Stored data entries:
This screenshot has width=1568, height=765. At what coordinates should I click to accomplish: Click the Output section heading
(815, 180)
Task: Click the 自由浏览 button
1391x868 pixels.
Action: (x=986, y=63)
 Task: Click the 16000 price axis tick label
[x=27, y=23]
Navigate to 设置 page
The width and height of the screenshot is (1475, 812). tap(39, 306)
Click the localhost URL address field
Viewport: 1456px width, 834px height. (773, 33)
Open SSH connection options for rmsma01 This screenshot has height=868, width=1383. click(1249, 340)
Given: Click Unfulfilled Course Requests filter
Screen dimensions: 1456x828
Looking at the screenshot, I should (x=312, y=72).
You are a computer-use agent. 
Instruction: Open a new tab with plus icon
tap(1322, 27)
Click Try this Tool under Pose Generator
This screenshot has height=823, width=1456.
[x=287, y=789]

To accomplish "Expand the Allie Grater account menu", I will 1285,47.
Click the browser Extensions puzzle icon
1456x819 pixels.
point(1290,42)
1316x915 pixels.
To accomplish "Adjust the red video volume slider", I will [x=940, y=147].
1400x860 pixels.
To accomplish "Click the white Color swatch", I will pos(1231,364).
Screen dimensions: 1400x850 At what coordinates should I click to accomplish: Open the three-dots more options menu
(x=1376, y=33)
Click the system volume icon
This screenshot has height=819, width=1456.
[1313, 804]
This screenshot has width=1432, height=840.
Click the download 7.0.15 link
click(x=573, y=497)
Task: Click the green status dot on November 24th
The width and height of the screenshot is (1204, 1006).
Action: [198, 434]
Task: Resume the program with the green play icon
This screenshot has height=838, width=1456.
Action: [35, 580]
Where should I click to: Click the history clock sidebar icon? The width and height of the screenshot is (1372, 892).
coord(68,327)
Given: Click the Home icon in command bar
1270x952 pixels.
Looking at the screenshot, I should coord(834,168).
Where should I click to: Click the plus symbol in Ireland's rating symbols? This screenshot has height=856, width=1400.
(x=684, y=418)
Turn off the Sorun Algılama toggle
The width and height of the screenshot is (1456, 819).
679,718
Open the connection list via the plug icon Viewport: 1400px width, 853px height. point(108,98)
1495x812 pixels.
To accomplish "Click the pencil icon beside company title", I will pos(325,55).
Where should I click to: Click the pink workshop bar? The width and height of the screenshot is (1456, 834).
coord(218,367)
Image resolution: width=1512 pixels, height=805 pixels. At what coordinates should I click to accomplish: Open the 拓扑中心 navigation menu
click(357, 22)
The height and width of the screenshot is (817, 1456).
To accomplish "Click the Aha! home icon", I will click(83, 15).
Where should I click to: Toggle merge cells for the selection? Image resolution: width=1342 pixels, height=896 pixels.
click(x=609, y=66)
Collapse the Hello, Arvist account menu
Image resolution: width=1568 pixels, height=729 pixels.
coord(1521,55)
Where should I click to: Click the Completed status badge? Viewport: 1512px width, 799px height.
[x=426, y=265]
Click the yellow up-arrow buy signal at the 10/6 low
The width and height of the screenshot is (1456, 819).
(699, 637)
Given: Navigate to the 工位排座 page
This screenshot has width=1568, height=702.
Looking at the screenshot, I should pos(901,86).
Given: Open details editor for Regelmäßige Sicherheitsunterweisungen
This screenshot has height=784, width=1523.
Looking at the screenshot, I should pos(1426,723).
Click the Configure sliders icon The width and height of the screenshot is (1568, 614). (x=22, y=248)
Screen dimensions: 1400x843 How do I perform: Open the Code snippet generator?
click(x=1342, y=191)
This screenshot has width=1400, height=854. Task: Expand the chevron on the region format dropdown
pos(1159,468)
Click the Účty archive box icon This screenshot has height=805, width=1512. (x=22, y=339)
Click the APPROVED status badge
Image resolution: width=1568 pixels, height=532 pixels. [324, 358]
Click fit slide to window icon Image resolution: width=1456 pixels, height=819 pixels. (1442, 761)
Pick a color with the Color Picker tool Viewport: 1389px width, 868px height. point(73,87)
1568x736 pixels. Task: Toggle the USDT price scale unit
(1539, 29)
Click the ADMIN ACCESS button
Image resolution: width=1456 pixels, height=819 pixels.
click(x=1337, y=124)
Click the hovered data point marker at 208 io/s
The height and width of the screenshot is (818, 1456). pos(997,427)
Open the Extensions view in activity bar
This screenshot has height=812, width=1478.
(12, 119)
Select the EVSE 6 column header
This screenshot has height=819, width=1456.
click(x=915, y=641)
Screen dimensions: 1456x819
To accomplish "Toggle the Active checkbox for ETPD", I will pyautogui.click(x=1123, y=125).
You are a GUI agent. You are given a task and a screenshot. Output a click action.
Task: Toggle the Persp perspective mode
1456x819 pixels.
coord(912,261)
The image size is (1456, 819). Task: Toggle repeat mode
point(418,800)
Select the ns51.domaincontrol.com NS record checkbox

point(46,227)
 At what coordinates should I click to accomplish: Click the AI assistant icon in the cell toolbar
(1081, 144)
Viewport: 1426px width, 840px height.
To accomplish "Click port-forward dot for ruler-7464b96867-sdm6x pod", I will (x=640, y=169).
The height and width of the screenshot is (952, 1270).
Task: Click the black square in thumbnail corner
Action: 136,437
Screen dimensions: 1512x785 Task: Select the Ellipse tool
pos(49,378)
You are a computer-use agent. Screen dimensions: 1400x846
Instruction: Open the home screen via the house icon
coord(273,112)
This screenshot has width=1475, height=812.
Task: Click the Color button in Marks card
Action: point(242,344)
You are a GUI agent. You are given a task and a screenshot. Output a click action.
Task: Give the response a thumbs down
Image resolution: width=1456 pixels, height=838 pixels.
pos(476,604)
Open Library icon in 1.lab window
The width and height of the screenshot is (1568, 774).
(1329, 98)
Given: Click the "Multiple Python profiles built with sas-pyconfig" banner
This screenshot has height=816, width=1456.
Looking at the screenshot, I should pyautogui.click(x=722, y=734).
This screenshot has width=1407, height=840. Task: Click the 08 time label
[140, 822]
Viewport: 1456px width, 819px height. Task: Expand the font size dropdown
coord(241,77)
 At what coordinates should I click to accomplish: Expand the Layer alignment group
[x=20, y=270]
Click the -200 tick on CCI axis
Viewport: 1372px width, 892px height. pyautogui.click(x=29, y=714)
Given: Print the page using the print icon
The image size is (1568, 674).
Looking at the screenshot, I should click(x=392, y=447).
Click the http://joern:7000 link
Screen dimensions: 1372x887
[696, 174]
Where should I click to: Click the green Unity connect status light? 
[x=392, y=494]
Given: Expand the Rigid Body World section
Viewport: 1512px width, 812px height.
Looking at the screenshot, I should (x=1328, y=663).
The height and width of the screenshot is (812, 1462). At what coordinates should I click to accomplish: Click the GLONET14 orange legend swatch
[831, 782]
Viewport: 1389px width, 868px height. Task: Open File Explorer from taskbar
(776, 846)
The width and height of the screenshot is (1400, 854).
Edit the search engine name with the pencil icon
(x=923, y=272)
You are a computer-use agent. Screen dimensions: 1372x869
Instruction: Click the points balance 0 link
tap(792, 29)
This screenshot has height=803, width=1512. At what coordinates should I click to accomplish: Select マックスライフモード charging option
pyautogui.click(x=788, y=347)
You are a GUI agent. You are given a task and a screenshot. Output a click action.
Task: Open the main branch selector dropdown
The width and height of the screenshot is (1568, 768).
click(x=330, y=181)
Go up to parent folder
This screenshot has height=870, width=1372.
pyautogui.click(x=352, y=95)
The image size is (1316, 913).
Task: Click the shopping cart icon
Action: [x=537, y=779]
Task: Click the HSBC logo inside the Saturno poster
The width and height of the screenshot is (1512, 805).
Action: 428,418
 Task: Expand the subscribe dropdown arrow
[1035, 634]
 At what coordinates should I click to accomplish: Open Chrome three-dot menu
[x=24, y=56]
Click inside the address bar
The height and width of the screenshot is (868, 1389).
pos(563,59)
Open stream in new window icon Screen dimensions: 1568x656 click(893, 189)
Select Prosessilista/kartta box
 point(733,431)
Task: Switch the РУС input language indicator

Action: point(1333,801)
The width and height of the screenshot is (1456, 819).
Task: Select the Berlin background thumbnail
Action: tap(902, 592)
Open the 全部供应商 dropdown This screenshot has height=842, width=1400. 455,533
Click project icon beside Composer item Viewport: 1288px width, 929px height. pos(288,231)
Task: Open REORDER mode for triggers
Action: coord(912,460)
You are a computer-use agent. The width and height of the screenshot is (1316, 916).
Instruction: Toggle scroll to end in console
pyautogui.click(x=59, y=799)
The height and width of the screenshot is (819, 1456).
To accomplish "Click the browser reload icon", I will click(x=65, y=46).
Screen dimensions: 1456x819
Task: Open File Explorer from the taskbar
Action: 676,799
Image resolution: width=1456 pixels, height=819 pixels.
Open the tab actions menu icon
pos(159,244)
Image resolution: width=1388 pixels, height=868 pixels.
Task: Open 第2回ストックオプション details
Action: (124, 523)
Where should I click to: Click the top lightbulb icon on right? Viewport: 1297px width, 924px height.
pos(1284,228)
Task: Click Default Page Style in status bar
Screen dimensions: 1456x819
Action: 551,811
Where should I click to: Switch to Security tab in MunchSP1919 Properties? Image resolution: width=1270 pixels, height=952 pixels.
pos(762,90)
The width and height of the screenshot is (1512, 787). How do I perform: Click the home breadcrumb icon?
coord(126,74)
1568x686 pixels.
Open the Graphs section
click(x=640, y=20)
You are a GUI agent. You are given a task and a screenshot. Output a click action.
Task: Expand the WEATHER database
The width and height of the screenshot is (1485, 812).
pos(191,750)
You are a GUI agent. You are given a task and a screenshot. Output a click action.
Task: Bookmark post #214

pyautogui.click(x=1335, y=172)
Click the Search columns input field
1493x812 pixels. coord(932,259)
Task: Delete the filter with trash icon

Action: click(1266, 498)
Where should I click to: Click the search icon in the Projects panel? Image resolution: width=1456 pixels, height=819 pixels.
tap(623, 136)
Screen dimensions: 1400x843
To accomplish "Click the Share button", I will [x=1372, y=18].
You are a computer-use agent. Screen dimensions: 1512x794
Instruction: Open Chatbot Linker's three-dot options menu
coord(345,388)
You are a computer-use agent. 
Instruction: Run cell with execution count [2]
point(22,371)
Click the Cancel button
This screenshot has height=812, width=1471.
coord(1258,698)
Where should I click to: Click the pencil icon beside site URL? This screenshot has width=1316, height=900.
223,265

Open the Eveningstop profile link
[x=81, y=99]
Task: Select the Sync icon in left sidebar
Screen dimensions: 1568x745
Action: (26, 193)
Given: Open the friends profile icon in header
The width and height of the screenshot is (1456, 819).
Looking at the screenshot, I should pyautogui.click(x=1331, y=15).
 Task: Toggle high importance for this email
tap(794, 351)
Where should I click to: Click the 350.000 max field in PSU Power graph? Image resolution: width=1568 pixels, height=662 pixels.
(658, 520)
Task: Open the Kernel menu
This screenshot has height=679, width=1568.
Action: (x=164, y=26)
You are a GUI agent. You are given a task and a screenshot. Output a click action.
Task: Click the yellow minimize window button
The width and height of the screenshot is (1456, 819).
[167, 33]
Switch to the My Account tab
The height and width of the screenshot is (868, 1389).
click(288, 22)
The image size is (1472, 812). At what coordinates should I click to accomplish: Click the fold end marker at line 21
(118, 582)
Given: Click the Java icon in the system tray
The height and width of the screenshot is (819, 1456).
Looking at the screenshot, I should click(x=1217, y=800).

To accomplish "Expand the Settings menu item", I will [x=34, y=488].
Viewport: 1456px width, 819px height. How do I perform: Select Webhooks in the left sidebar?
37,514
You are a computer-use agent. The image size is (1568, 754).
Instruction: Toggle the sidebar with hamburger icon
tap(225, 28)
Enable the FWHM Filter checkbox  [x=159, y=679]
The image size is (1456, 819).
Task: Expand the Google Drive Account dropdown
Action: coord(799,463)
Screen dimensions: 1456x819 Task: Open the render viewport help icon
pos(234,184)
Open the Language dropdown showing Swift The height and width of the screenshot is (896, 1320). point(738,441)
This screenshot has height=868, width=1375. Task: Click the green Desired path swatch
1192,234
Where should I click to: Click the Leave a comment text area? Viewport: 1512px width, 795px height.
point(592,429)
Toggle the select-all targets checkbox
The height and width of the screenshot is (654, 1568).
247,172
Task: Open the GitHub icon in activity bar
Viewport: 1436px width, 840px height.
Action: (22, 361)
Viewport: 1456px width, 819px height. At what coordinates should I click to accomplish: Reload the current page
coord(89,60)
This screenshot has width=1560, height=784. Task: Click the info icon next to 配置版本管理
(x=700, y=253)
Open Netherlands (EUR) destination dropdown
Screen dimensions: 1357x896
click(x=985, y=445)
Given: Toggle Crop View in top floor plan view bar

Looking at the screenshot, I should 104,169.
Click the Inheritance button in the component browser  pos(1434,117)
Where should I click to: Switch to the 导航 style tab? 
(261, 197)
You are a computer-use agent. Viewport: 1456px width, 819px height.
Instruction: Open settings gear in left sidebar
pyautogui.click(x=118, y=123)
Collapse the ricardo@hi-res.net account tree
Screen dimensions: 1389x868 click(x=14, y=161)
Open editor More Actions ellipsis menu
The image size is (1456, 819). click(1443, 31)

— DESCRIPTION OF THE TASK —
Go through the records above and copy every line with the word "inside".

— YOUR RESPONSE —
Task: Click the HSBC logo inside the Saturno poster
Click inside the address bar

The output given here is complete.